*Requirement*:
Locate every line in the items below that contains the word "screenshot", and copy each of those lines.

*Dataset extract*:
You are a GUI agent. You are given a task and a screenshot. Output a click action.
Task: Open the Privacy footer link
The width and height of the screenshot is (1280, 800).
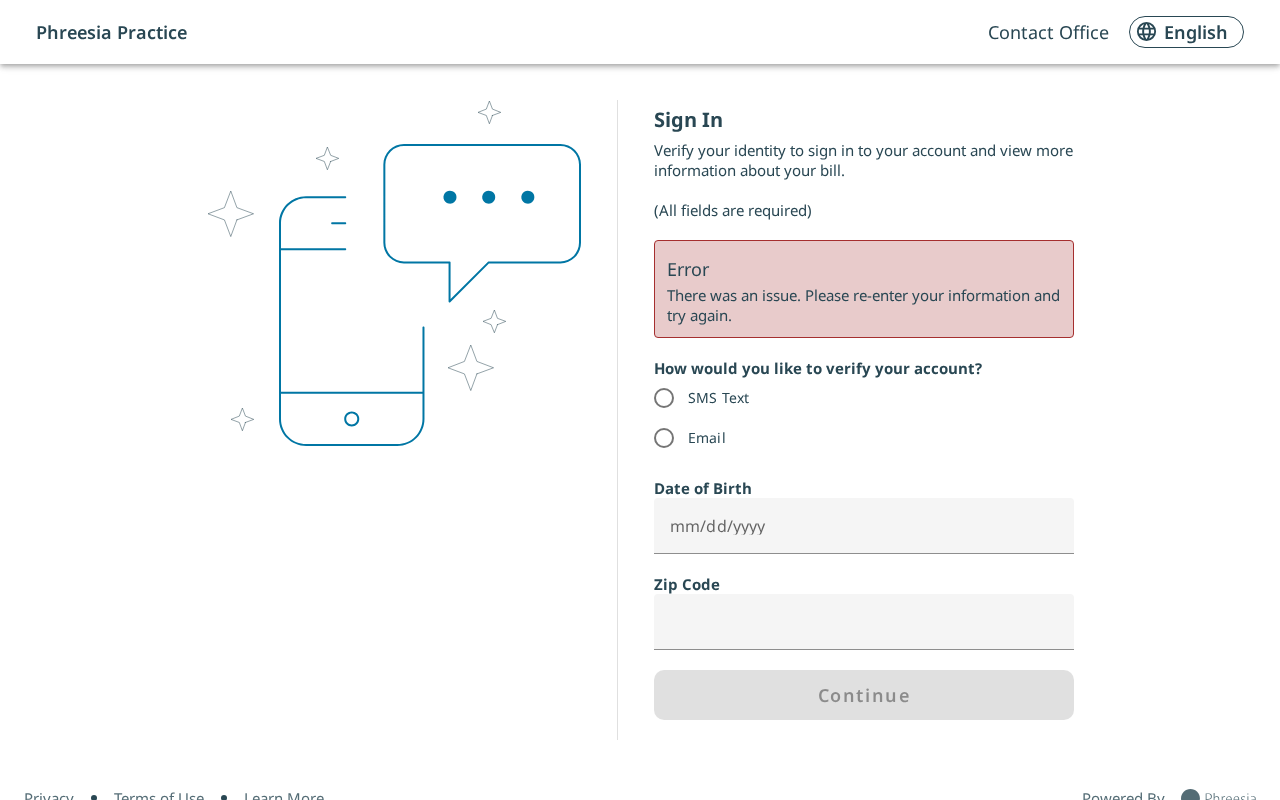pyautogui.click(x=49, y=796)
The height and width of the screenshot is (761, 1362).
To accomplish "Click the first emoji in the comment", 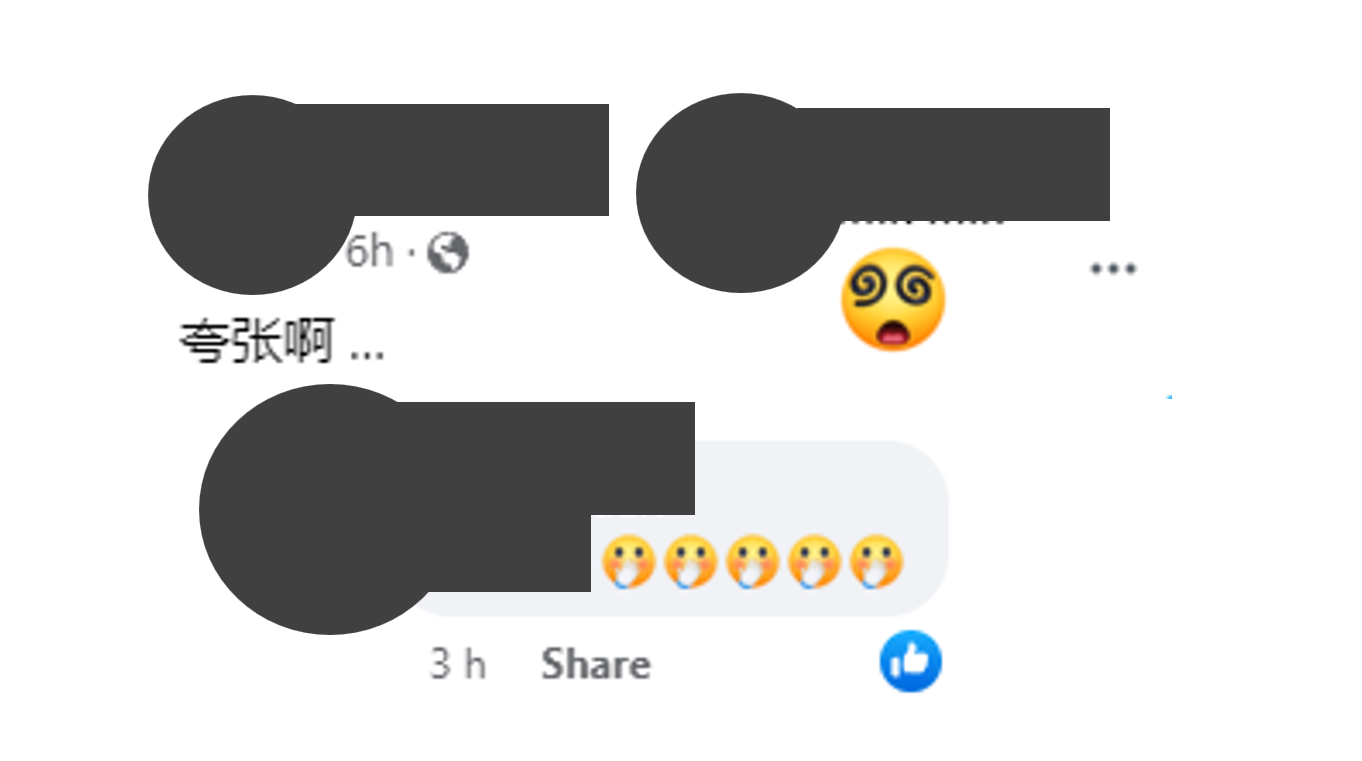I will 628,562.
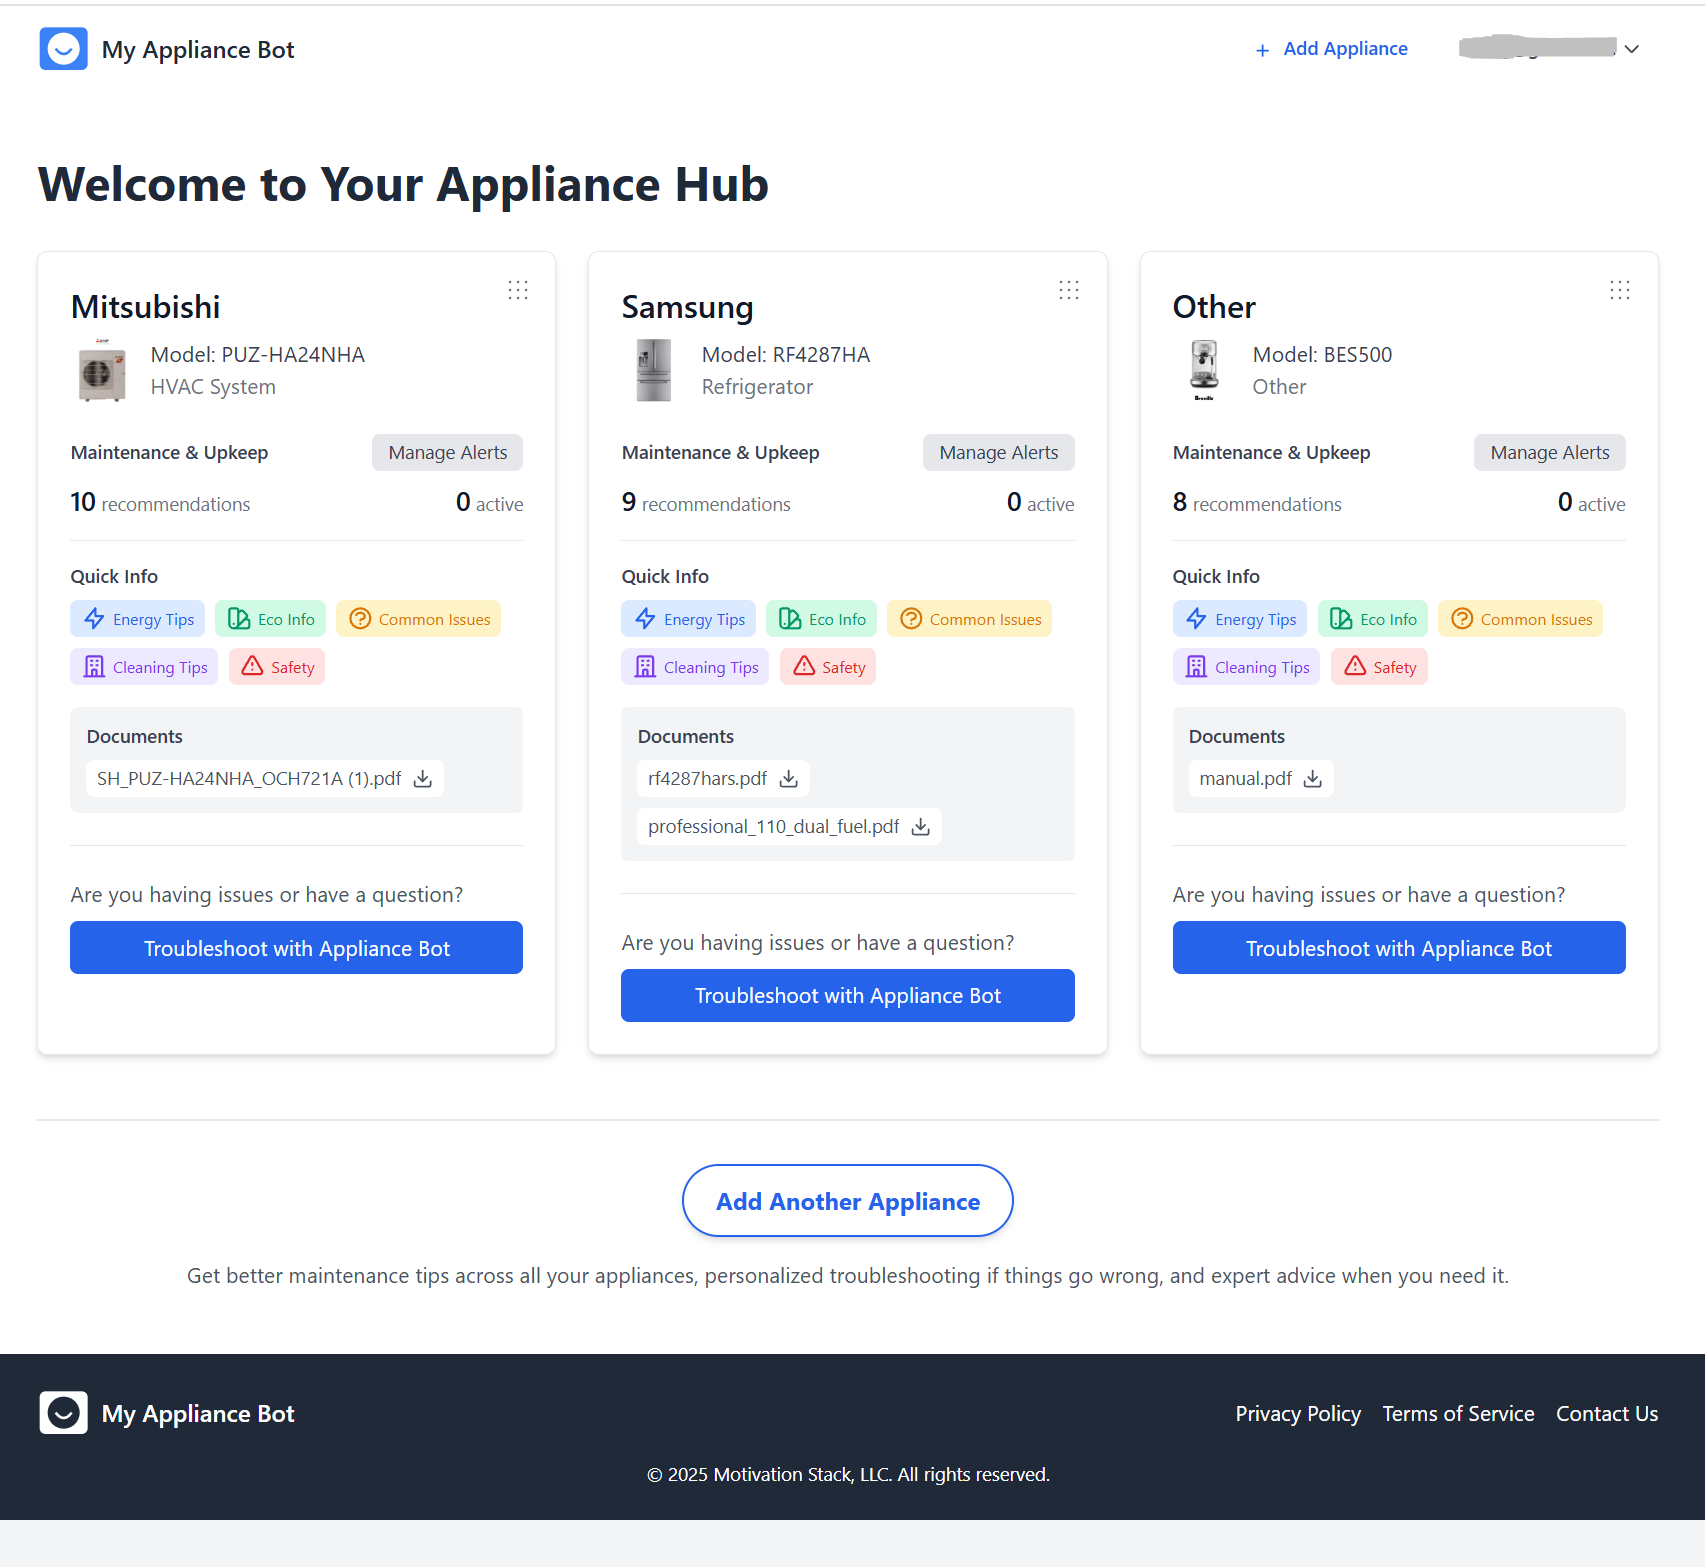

*Answer to this task*:
You are a GUI agent. You are given a task and a screenshot. Output a click action.
The width and height of the screenshot is (1280, 800).
The height and width of the screenshot is (761, 1362).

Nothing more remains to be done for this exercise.